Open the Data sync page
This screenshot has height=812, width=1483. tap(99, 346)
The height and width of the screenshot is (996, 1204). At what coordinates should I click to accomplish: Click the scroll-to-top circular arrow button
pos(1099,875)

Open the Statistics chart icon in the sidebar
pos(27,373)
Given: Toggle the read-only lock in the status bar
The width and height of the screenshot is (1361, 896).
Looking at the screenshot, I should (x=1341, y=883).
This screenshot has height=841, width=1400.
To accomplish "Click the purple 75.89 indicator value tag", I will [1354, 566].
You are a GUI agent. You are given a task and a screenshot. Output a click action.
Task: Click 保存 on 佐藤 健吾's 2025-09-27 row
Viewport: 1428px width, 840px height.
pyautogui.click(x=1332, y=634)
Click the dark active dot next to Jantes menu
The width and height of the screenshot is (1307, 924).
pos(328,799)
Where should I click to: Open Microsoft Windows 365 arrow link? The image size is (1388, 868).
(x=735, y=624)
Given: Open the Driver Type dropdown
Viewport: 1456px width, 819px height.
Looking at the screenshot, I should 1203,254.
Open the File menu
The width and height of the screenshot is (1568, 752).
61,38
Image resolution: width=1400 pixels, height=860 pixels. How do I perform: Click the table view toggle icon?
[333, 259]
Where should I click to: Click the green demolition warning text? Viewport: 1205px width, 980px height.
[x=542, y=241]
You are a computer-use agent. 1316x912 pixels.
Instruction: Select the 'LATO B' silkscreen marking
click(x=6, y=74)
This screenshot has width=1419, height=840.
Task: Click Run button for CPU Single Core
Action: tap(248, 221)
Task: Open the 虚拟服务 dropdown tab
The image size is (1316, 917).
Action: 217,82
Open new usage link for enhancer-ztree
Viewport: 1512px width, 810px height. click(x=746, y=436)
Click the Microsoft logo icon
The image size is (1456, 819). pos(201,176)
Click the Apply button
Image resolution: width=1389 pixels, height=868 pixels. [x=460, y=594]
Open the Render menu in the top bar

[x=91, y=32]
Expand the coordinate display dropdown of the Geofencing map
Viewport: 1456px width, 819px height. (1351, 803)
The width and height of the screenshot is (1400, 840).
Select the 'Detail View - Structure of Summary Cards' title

REQUIREMENT
Would you mind giving all the records again exactly?

RESPONSE
Open the Data sync page
This screenshot has height=812, width=1483. tap(99, 346)
The height and width of the screenshot is (996, 1204). At what coordinates should I click to accomplish: Click the scroll-to-top circular arrow button
pos(1099,875)

Open the Statistics chart icon in the sidebar
pos(27,373)
Given: Toggle the read-only lock in the status bar
The width and height of the screenshot is (1361, 896).
Looking at the screenshot, I should (x=1341, y=883).
This screenshot has height=841, width=1400.
To accomplish "Click the purple 75.89 indicator value tag", I will [1354, 566].
You are a GUI agent. You are given a task and a screenshot. Output a click action.
Task: Click 保存 on 佐藤 健吾's 2025-09-27 row
Viewport: 1428px width, 840px height.
pyautogui.click(x=1332, y=634)
Click the dark active dot next to Jantes menu
The width and height of the screenshot is (1307, 924).
pos(328,799)
Where should I click to: Open Microsoft Windows 365 arrow link? The image size is (1388, 868).
(x=735, y=624)
Given: Open the Driver Type dropdown
Viewport: 1456px width, 819px height.
Looking at the screenshot, I should 1203,254.
Open the File menu
The width and height of the screenshot is (1568, 752).
61,38
Image resolution: width=1400 pixels, height=860 pixels. How do I perform: Click the table view toggle icon?
[333, 259]
Where should I click to: Click the green demolition warning text? Viewport: 1205px width, 980px height.
[x=542, y=241]
You are a computer-use agent. 1316x912 pixels.
Instruction: Select the 'LATO B' silkscreen marking
click(x=6, y=74)
This screenshot has width=1419, height=840.
Task: Click Run button for CPU Single Core
Action: tap(248, 221)
Task: Open the 虚拟服务 dropdown tab
The image size is (1316, 917).
Action: 217,82
Open new usage link for enhancer-ztree
Viewport: 1512px width, 810px height. click(x=746, y=436)
Click the Microsoft logo icon
The image size is (1456, 819). pos(201,176)
Click the Apply button
Image resolution: width=1389 pixels, height=868 pixels. [x=460, y=594]
Open the Render menu in the top bar

[x=91, y=32]
Expand the coordinate display dropdown of the Geofencing map
Viewport: 1456px width, 819px height. (1351, 803)
The width and height of the screenshot is (1400, 840).
Select the 'Detail View - Structure of Summary Cards' title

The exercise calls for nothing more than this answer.